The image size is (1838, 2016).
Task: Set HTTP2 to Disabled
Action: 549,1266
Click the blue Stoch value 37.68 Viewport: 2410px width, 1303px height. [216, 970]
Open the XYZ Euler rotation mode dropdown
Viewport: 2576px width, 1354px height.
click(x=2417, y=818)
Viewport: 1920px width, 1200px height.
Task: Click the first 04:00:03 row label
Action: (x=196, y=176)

### [WHAT THE EXERCISE ASKS]
Return exactly the lines from the line holding "Click the blue" to the last line of the data, with both of those lines included and nothing added.

### [ANSWER SPACE]
Click the blue Stoch value 37.68 Viewport: 2410px width, 1303px height. [216, 970]
Open the XYZ Euler rotation mode dropdown
Viewport: 2576px width, 1354px height.
click(x=2417, y=818)
Viewport: 1920px width, 1200px height.
Task: Click the first 04:00:03 row label
Action: (x=196, y=176)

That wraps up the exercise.